§ Text section:
* * * * * * *

Having similar issue on Roamio Basic w/Cablecard.


----------



## crnile (Oct 28, 2013)

I have this problem with the CBS morning show being black for the entire show. It is intermittent and has only occurred a couple of times. Most of the time it records properly. I haven't noticed it on other channels.


----------



## 2WOOFS (Dec 8, 2015)

Add me to the list... Exact same problem.


----------



## crnile (Oct 28, 2013)

This problem is showing up on other recorded channels, but not all.


----------



## ASW (Jan 18, 2007)

Same issue here with a Roamio Pro & Cablecard on Optimum. My router is blocking TiVo from reaching the server to download pre-roll ads. Most, but not all recordings play a black screen. After a reboot, all recorded shows play fine. After a while, they revert to a black screen again.


----------



## JPF321 (Dec 20, 2020)

This is a known issue on minis of recent days. Tivo has even posted a message about it to my Mini. If I jump to Netflix and then back it seems to fix it. Others report that viewing a live show and then back to recording will fix it.. But not permanently. Tivo says they are working on the problem.

See here TiVo Mini Black Screen


----------



## CamDLux (Nov 16, 2002)

I am seeing the same behavior on a Mini VOX I just deployed. Black Screen -> Chic-Filet Ad -> OTA Recording will play but, skip and FF are intermittent. If this is the new default I will be dumping TiVo which I barely use anyway.


----------



## sliderbob (Mar 18, 2008)

ASW said:


> Same issue here with a Roamio Pro & Cablecard on Optimum. My router is blocking TiVo from reaching the server to download pre-roll ads. Most, but not all recordings play a black screen. After a reboot, all recorded shows play fine. After a while, they revert to a black screen again.


What I do is disable the wireless connection for a few days, then when I need to update the guide, I enable it to refresh. I don't get those pesky pre-show ads when I disable network connection.


----------



## ThAbtO (Apr 6, 2000)

sliderbob said:


> What I do is disable the wireless connection for a few days, then when I need to update the guide, I enable it to refresh. I don't get those pesky pre-show ads when I disable network connection.


Its dependent on having an internet connection, not just for the ads.


----------

* * * * * * *

§ Supplied information:

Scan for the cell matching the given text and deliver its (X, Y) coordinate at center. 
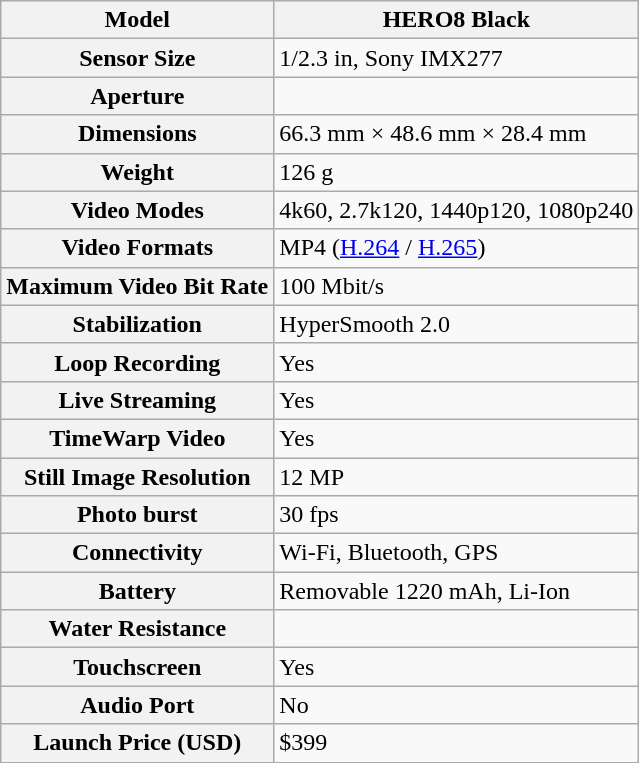
100 Mbit/s (456, 286)
Live Streaming (138, 400)
Removable 1220 mAh, Li-Ion (456, 591)
Water Resistance (138, 629)
Still Image Resolution (138, 477)
Loop Recording (138, 362)
Stabilization (138, 324)
MP4 (H.264 / H.265) (456, 248)
Touchscreen (138, 667)
1/2.3 in, Sony IMX277 (456, 58)
Video Formats (138, 248)
Weight (138, 172)
126 g (456, 172)
Battery (138, 591)
Aperture (138, 96)
Video Modes (138, 210)
66.3 mm × 48.6 mm × 28.4 mm (456, 134)
$399 (456, 743)
HERO8 Black (456, 20)
Launch Price (USD) (138, 743)
12 MP (456, 477)
30 fps (456, 515)
Wi-Fi, Bluetooth, GPS (456, 553)
Audio Port (138, 705)
Maximum Video Bit Rate (138, 286)
No (456, 705)
Model (138, 20)
4k60, 2.7k120, 1440p120, 1080p240 (456, 210)
Photo burst (138, 515)
TimeWarp Video (138, 438)
Sensor Size (138, 58)
Connectivity (138, 553)
HyperSmooth 2.0 (456, 324)
Dimensions (138, 134)
Detect which cell encompasses the target text, then output its (x, y) center coordinate. 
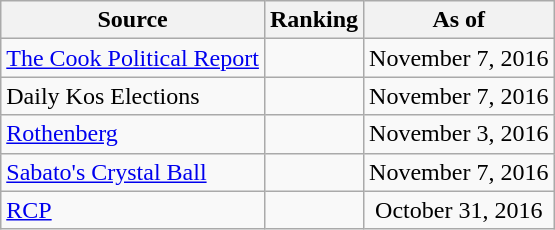
Source (133, 20)
October 31, 2016 (459, 210)
The Cook Political Report (133, 58)
November 3, 2016 (459, 134)
RCP (133, 210)
Daily Kos Elections (133, 96)
Sabato's Crystal Ball (133, 172)
Ranking (314, 20)
Rothenberg (133, 134)
As of (459, 20)
Output the (x, y) coordinate of the center of the cell containing the given text.  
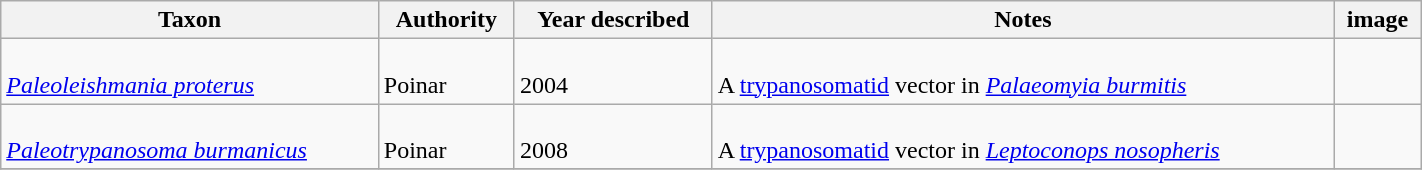
image (1378, 20)
2008 (613, 136)
Year described (613, 20)
2004 (613, 72)
Paleotrypanosoma burmanicus (190, 136)
Notes (1022, 20)
Authority (446, 20)
A trypanosomatid vector in Palaeomyia burmitis (1022, 72)
Taxon (190, 20)
A trypanosomatid vector in Leptoconops nosopheris (1022, 136)
Paleoleishmania proterus (190, 72)
Pinpoint the cell where the given text exists, returning its (X, Y) midpoint coordinate. 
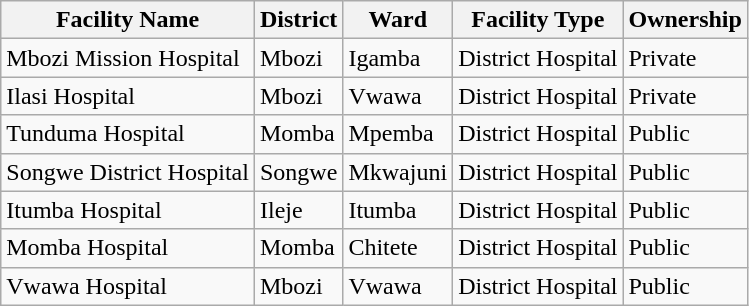
Ileje (298, 210)
Mpemba (398, 134)
Momba Hospital (128, 248)
Vwawa Hospital (128, 286)
Songwe District Hospital (128, 172)
Ward (398, 20)
Songwe (298, 172)
Ownership (685, 20)
Mbozi Mission Hospital (128, 58)
Itumba Hospital (128, 210)
Ilasi Hospital (128, 96)
Tunduma Hospital (128, 134)
Mkwajuni (398, 172)
Facility Type (538, 20)
Facility Name (128, 20)
Chitete (398, 248)
Igamba (398, 58)
Itumba (398, 210)
District (298, 20)
Determine the (X, Y) coordinate at the center of the cell enclosing the given text.  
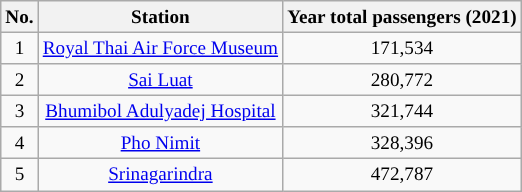
Pho Nimit (160, 143)
1 (20, 48)
4 (20, 143)
No. (20, 17)
280,772 (402, 80)
3 (20, 112)
Srinagarindra (160, 175)
Station (160, 17)
321,744 (402, 112)
472,787 (402, 175)
171,534 (402, 48)
Sai Luat (160, 80)
Year total passengers (2021) (402, 17)
328,396 (402, 143)
5 (20, 175)
2 (20, 80)
Bhumibol Adulyadej Hospital (160, 112)
Royal Thai Air Force Museum (160, 48)
From the cell containing the given text, extract its center point as [X, Y] coordinate. 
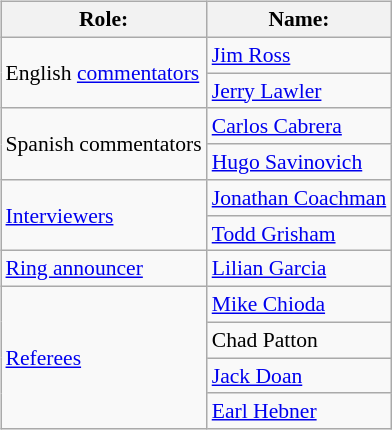
Mike Chioda [300, 305]
Earl Hebner [300, 411]
Lilian Garcia [300, 269]
Jonathan Coachman [300, 198]
Hugo Savinovich [300, 162]
Ring announcer [103, 269]
Interviewers [103, 216]
English commentators [103, 72]
Spanish commentators [103, 144]
Todd Grisham [300, 233]
Referees [103, 358]
Role: [103, 20]
Jerry Lawler [300, 91]
Chad Patton [300, 340]
Jim Ross [300, 55]
Carlos Cabrera [300, 126]
Jack Doan [300, 376]
Name: [300, 20]
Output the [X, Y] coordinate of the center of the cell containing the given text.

* * * * * * *

§ Exercise instructions:
A – Summarize the forum thread in two sentences.
B – In the entries, reproduce everything from the line containing "image (1378, 20)" down through the line containing "Pinpoint the cell", with both of those lines included.
The forum thread and the entries after it are unrelated material.

§ Solutions by task:
A – Several posters report TiVo recordings, on a Roamio Basic, a Roamio Pro and Mini models, playing a black screen, sometimes intermittently and on some channels but not all. One poster says his router blocks TiVo from downloading pre-roll ads and that a reboot fixes playback only until it reverts, while another says TiVo has posted about the problem and is working on it.

B –
image (1378, 20)
2008 (613, 136)
Year described (613, 20)
2004 (613, 72)
Paleotrypanosoma burmanicus (190, 136)
Notes (1022, 20)
Authority (446, 20)
A trypanosomatid vector in Palaeomyia burmitis (1022, 72)
Taxon (190, 20)
A trypanosomatid vector in Leptoconops nosopheris (1022, 136)
Paleoleishmania proterus (190, 72)
Pinpoint the cell where the given text exists, returning its (X, Y) midpoint coordinate. 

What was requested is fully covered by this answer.